Limitations exist in the current literature addressing sleep and IBD health and our study. The majority of studies use only subjective self-reported patient questionnaires to assess sleep quality2,5,8. While these subjective sleep surveys are validated with objective measures in the general population, only one other study has utilized an IBD population or one that includes active disease3. Previous studies using objective sleep assessments such as melatonin and polysomnography were performed only in small IBD patient cohorts in remission3,32. The largest study to date examining this relationship was part of a larger IBD patient health study and thus had more limited assessments of sleep quality8. Another interesting premise is the idea that poor sleep can lead to increased IBD activity as suggested by animal models, hence the directionality of the relationship between poor sleep/fatigue and active Crohn’s is hard to assess33. Actigraphy has been used in one other large study of CD patients. Qazi et al. evaluated 72 patients with CD who were stratified by HBI into remission, mild and moderate-to-severe disease34. While this study lacked a control population, they found no difference in total sleep time or sleep latency, but found that patients with moderate-to-severe disease had reduced sleep efficiency and more minutes awake after falling asleep. On multivariate analysis only more minutes awake was significant in the moderate-to-severe CD group and controlled substance use (marijuana and opiate) was associated with poor sleep efficiency. A less strict set of exclusion criteria including the enrollment of patients on marijuana and opiates may account for the observed differences in this study.

We only used self-reported measures of CD disease activity.
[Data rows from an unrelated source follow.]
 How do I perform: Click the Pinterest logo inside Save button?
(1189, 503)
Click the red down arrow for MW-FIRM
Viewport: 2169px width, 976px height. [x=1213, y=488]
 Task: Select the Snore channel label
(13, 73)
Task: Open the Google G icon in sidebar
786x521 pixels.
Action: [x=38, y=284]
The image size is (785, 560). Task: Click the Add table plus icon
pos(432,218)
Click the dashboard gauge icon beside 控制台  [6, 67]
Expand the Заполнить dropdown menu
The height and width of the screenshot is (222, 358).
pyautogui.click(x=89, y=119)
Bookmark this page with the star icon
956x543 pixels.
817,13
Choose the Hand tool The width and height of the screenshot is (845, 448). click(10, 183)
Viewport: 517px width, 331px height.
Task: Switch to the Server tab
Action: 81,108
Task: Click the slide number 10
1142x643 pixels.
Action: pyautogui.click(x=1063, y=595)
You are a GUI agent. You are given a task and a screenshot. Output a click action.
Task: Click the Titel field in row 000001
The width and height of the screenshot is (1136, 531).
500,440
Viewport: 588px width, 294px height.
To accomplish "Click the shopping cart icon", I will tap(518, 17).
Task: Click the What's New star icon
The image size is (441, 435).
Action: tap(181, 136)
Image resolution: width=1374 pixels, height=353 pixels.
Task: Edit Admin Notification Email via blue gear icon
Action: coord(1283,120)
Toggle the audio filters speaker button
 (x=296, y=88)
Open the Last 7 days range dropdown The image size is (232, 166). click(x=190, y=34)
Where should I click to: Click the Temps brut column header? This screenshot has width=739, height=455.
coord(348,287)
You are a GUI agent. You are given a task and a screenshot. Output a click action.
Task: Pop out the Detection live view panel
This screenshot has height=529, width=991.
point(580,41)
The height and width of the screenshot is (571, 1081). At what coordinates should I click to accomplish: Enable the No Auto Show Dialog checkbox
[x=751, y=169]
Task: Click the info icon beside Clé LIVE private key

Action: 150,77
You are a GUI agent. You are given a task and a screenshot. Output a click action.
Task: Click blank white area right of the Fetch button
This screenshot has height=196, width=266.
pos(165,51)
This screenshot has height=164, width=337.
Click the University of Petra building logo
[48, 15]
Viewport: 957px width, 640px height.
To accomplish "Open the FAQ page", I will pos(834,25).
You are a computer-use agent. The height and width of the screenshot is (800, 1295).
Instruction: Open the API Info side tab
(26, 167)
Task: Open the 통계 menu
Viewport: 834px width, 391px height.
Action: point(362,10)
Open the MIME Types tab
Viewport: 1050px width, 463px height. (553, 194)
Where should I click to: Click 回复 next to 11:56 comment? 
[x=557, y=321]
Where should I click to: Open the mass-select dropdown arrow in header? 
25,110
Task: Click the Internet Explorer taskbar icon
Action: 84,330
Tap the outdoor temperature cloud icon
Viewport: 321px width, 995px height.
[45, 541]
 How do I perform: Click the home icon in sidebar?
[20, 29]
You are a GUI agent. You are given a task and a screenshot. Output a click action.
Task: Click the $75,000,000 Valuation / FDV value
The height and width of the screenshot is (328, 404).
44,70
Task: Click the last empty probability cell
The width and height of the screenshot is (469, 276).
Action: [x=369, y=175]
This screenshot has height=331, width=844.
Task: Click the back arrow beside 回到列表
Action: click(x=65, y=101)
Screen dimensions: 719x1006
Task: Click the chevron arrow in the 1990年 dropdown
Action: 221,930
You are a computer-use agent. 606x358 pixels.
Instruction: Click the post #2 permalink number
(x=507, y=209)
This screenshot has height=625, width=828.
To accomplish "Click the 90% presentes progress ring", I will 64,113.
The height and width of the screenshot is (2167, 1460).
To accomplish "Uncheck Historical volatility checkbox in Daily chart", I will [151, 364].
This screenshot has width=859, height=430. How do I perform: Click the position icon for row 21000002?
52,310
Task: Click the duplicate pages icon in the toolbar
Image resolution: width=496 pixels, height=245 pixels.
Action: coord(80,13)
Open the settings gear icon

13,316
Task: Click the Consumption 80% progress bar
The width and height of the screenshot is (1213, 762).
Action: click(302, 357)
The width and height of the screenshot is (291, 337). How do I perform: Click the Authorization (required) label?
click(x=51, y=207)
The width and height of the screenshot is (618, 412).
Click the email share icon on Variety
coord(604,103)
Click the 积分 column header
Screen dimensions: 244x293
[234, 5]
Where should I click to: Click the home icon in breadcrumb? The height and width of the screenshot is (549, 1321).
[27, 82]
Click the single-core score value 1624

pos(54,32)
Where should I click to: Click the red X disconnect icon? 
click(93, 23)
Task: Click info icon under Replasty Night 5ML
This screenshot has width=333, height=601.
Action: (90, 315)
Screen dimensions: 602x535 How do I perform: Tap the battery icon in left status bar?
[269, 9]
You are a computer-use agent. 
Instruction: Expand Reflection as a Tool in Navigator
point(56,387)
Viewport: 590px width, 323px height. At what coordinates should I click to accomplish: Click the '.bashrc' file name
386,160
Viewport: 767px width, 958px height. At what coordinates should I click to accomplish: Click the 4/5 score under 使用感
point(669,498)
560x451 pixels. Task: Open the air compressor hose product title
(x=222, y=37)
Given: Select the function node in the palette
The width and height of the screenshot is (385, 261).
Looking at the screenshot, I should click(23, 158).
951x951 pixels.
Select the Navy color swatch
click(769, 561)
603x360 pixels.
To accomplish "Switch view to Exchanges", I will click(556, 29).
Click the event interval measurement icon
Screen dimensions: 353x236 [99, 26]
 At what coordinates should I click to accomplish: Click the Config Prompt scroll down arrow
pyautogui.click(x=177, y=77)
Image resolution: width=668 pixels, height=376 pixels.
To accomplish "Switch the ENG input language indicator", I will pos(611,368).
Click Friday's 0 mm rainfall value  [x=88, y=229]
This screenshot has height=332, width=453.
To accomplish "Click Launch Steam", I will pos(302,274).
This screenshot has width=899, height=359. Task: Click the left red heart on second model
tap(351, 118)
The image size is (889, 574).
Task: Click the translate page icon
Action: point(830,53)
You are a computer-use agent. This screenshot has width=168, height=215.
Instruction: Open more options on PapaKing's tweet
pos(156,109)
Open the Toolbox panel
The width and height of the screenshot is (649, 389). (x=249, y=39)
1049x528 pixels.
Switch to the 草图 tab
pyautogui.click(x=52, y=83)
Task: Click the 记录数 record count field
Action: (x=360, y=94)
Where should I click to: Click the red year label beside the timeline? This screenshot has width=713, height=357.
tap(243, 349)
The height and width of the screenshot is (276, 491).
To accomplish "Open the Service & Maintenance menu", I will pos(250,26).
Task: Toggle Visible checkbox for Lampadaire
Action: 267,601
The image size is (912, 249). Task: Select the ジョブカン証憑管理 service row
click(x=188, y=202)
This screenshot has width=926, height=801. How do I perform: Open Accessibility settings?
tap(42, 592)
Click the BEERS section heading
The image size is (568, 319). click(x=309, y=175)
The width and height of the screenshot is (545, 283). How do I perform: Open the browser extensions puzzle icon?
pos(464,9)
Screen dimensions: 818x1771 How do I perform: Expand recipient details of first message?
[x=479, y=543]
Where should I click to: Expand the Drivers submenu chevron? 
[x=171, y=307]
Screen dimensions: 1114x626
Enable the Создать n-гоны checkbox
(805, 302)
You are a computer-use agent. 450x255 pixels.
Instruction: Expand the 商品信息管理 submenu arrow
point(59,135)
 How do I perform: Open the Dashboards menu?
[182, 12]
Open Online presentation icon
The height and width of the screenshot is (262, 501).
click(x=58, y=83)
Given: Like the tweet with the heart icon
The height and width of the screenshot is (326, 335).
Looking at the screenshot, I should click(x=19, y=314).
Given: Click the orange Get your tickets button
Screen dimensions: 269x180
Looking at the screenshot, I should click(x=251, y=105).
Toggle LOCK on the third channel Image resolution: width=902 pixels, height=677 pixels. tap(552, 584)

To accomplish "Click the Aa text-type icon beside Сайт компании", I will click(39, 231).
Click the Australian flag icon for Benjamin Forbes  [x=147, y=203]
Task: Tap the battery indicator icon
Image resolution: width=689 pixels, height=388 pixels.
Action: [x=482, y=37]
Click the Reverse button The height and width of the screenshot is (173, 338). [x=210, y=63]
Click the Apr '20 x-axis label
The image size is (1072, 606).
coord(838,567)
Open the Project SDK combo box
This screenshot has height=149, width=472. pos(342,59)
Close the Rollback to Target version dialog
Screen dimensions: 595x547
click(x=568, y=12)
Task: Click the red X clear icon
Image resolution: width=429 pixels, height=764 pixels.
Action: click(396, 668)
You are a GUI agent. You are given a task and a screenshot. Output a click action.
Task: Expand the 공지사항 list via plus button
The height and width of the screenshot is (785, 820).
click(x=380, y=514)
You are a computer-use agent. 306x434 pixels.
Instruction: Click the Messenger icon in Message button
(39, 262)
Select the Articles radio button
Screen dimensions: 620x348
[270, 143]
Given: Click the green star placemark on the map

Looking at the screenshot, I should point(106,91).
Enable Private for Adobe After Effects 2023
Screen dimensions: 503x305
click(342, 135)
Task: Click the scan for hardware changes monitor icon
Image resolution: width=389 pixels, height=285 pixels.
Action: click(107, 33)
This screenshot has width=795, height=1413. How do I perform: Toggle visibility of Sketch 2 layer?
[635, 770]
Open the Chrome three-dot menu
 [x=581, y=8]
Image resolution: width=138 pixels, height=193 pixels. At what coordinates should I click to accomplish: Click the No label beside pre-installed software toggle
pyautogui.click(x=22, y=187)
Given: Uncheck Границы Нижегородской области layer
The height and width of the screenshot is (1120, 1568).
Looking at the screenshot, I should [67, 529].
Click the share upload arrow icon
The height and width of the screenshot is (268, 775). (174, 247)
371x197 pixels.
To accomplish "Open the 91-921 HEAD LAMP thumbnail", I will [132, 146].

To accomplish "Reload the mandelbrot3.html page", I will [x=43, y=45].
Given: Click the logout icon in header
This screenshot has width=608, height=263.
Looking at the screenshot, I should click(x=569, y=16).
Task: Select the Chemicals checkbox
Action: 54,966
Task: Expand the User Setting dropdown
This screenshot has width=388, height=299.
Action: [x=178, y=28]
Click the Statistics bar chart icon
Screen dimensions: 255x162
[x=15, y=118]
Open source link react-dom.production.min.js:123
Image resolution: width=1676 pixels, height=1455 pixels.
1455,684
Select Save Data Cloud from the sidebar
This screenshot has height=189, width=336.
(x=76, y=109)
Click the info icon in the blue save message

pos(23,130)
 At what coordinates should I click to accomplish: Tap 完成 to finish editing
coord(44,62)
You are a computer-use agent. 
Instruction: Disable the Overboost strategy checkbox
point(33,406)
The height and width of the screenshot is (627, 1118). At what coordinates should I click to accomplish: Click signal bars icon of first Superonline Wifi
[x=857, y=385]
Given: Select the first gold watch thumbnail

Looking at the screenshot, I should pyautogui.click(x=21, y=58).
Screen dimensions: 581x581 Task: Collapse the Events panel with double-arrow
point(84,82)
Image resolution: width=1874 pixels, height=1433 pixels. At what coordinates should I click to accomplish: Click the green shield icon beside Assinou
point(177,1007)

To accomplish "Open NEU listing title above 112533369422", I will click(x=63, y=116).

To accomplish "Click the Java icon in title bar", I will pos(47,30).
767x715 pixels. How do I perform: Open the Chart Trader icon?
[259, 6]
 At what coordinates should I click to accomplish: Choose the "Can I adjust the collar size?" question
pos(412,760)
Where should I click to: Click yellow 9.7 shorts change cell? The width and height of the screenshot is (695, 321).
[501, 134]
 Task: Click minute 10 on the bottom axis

We acknowledge the limitations of using only self-reported survey measures of CD activity as opposed to objective measures such as endoscopy and fecal calprotectin and its possible effect on our comparison between active and inactive CD. Furthermore, we included 11 patients (18.6%) in our Crohn’s group who are on antidepressants as well as 4 patients (7.7%) in the control group, given the real-world common use of these medications. Given that this could affect sleep, we adjusted for this variable of antidepressant use in our multivariate analysis. Future directions in relation to this work could include incorporating specific fatigue measures and questionnaires, attentiveness scales, and using commercially available HR monitors that would decrease the cost and difficulty of further study.

Tryptophan metabolism is an important pathway in the pathophysiology of both sleep disturbance and depression35. Serotonin and melatonin, neurotransmitters involved in mood and sleep regulation respectively, are direct metabolic products of tryptophan along the same pathway. In active Crohn’s disease, tryptophan metabolism is instead shunted away from these metabolites along the kynurenine pathway36. In our study, there somewhat unexpectedly a trend toward lower urinary melatonin metabolite levels in controls compared to CD patients and no differences in melatonin based on CD activity. As tryptophan metabolism can be modified at many levels, compensatory melatonin secretion may help intrinsically correct or treat poor sleep when disease is active. It is however noted that the use of the urinary melatonin metabolite and melatonin as a marker of sleep health is limited by variations due to age, seasons of the year, light exposure duration and intensity, shift work, serious illness, and diet, as well as genetic factors37,38,39.

In conclusion, the perception of sleep disturbance in CD patients is an important health issue that should be addressed. Poor sleep and the perception of daytime sleepiness in active CD are not confirmed by objective measures (actigraphy) of sleep disturbance in this study cohort. Patient-reported outcomes are at the forefront of treatment goals in CD, and further investigation into the reasons self-reported poor sleep in CD is warranted. As poor sleep is correlated to fatigue, future studies on the mechanisms of fatigue in CD are also needed due to the intriguing relationship between sleep and fatigue.